Problem: The lines to repeat are those below from the one containing "Click the orange" down to the one containing "Task: Go to Basic Information step", both included; reproduce them exactly and nothing else.

Material to process:

*** Block opens ***

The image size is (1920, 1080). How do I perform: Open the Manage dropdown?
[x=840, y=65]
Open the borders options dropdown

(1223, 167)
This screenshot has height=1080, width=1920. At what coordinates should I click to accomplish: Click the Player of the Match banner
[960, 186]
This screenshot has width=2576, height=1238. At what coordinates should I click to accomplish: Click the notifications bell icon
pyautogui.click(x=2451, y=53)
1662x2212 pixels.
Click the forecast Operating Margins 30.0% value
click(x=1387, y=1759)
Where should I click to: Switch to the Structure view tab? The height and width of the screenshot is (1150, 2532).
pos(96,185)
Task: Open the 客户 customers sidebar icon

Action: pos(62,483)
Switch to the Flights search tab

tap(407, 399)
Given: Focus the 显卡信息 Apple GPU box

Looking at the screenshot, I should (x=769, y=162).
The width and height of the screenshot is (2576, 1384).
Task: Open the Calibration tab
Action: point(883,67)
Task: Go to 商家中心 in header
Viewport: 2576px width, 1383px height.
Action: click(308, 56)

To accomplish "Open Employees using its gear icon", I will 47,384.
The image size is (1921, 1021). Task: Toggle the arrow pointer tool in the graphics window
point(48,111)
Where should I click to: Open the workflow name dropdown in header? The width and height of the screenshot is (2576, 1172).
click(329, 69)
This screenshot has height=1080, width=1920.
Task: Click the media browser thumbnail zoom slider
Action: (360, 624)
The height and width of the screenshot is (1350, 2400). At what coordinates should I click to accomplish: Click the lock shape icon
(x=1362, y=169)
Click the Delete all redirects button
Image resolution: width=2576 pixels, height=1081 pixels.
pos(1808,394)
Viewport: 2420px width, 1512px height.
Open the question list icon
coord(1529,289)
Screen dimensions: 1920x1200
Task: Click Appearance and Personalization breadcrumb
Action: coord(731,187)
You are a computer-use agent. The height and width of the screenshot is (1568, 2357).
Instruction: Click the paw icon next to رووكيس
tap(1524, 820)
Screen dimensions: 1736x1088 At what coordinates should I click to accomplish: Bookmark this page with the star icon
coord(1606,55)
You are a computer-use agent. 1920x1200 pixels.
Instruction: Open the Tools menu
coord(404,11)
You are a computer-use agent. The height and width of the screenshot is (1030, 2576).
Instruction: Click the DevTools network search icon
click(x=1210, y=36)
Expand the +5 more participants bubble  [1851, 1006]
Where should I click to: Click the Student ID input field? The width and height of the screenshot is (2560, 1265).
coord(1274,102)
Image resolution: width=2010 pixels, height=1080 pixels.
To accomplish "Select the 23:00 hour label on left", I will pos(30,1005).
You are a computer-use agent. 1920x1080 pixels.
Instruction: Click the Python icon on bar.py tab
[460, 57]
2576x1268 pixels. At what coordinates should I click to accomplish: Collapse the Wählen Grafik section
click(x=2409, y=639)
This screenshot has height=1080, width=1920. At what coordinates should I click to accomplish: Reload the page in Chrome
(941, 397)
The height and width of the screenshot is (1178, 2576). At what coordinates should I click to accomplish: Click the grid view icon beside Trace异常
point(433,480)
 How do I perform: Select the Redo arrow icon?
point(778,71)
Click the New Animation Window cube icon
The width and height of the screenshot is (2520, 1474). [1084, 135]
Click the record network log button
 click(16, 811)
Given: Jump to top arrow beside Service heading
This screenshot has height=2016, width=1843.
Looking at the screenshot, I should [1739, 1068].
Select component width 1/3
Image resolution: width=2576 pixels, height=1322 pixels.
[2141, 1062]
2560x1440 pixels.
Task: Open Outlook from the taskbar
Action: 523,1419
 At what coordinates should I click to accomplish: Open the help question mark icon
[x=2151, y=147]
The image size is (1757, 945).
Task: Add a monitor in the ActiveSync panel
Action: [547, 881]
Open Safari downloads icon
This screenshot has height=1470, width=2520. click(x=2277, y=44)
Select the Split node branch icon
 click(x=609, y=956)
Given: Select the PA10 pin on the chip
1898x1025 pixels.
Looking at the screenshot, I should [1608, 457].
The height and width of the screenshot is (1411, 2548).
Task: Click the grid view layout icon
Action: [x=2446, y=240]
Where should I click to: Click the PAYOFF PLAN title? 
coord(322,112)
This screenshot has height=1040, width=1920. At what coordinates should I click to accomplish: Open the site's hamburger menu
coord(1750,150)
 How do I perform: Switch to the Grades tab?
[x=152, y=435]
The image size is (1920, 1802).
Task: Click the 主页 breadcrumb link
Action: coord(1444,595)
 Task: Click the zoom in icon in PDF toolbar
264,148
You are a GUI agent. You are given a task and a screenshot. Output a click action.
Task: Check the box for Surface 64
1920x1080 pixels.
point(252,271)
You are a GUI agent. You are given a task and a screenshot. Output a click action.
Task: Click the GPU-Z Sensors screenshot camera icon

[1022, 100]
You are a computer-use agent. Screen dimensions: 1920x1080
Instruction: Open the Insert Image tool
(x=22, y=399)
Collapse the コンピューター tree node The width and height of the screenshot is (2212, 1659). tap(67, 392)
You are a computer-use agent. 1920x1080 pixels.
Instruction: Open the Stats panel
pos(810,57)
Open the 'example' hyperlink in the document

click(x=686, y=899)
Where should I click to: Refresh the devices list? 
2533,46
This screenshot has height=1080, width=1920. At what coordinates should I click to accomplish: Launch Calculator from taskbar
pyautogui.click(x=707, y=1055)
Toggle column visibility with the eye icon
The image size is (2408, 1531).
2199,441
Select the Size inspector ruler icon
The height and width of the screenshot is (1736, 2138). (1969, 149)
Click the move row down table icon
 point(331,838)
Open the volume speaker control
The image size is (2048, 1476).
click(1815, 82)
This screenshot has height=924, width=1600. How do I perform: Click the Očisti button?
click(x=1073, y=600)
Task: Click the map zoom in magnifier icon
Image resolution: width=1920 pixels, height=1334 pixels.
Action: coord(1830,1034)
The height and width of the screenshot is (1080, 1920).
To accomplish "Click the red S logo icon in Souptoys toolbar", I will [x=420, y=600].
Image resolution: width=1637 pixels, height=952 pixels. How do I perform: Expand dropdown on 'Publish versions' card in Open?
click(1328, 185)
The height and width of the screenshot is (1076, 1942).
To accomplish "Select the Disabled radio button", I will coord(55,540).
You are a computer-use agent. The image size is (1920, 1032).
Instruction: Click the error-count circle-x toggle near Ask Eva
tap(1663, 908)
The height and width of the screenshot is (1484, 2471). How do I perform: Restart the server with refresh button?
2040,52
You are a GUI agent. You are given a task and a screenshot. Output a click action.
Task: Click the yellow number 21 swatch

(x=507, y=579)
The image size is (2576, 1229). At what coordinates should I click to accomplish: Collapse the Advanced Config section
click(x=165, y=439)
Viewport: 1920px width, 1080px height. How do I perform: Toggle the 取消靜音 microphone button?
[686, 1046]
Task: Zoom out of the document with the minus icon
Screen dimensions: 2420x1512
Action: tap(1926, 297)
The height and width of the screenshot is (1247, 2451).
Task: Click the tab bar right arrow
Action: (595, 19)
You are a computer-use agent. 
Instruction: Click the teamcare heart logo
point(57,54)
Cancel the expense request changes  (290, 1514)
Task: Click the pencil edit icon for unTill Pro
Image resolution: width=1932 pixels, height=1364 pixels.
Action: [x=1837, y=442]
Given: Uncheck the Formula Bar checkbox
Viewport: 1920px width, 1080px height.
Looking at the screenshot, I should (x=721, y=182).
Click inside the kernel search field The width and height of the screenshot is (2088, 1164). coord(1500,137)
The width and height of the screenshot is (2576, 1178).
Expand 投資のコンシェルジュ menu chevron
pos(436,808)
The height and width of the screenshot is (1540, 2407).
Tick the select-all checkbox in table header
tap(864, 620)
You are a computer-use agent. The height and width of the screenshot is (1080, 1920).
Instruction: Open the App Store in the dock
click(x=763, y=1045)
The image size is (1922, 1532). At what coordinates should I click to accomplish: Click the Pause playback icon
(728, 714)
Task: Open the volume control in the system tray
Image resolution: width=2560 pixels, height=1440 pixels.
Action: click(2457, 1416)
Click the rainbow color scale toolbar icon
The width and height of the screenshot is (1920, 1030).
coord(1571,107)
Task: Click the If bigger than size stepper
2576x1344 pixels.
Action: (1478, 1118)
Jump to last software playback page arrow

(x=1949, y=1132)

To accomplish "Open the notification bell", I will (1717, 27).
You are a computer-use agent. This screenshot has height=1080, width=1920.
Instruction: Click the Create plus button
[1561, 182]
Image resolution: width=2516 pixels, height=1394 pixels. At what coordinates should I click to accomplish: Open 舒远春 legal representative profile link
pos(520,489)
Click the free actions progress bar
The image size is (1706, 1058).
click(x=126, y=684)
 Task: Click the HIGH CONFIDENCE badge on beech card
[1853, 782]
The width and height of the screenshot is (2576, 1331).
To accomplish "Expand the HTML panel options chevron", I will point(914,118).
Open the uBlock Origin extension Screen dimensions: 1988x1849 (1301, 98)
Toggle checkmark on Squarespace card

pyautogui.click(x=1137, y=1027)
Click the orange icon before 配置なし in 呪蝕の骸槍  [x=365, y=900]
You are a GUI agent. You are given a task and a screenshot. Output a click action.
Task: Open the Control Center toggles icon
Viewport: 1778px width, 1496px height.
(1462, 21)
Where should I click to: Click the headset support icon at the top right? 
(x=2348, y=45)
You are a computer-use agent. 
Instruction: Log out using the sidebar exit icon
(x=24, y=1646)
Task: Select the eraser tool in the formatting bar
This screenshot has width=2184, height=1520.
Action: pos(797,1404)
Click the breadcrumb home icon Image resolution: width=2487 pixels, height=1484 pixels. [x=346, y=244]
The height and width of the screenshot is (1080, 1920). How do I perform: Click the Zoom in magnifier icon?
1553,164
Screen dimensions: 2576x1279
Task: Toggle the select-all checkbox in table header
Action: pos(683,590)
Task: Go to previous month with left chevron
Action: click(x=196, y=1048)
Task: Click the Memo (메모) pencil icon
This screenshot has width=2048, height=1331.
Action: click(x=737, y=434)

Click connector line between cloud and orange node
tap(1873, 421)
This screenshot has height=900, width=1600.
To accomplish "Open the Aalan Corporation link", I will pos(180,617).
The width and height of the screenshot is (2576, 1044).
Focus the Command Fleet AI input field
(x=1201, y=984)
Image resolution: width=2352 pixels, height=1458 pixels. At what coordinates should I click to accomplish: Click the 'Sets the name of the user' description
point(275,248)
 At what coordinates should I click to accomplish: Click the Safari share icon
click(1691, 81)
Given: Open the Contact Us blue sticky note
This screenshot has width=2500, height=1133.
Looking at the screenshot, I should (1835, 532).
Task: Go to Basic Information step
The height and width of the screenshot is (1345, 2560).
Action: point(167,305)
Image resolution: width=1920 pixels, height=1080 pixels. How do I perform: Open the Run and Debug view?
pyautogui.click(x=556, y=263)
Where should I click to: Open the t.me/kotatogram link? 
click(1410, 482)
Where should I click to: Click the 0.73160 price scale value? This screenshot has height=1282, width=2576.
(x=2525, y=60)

*** Block closes ***

The answer:
Click the orange icon before 配置なし in 呪蝕の骸槍  [x=365, y=900]
You are a GUI agent. You are given a task and a screenshot. Output a click action.
Task: Open the Control Center toggles icon
Viewport: 1778px width, 1496px height.
(1462, 21)
Where should I click to: Click the headset support icon at the top right? 
(x=2348, y=45)
You are a computer-use agent. 
Instruction: Log out using the sidebar exit icon
(x=24, y=1646)
Task: Select the eraser tool in the formatting bar
This screenshot has width=2184, height=1520.
Action: pos(797,1404)
Click the breadcrumb home icon Image resolution: width=2487 pixels, height=1484 pixels. [x=346, y=244]
The height and width of the screenshot is (1080, 1920). How do I perform: Click the Zoom in magnifier icon?
1553,164
Screen dimensions: 2576x1279
Task: Toggle the select-all checkbox in table header
Action: pos(683,590)
Task: Go to previous month with left chevron
Action: click(x=196, y=1048)
Task: Click the Memo (메모) pencil icon
This screenshot has width=2048, height=1331.
Action: click(x=737, y=434)

Click connector line between cloud and orange node
tap(1873, 421)
This screenshot has height=900, width=1600.
To accomplish "Open the Aalan Corporation link", I will pos(180,617).
The width and height of the screenshot is (2576, 1044).
Focus the Command Fleet AI input field
(x=1201, y=984)
Image resolution: width=2352 pixels, height=1458 pixels. At what coordinates should I click to accomplish: Click the 'Sets the name of the user' description
point(275,248)
 At what coordinates should I click to accomplish: Click the Safari share icon
click(1691, 81)
Given: Open the Contact Us blue sticky note
This screenshot has width=2500, height=1133.
Looking at the screenshot, I should (1835, 532).
Task: Go to Basic Information step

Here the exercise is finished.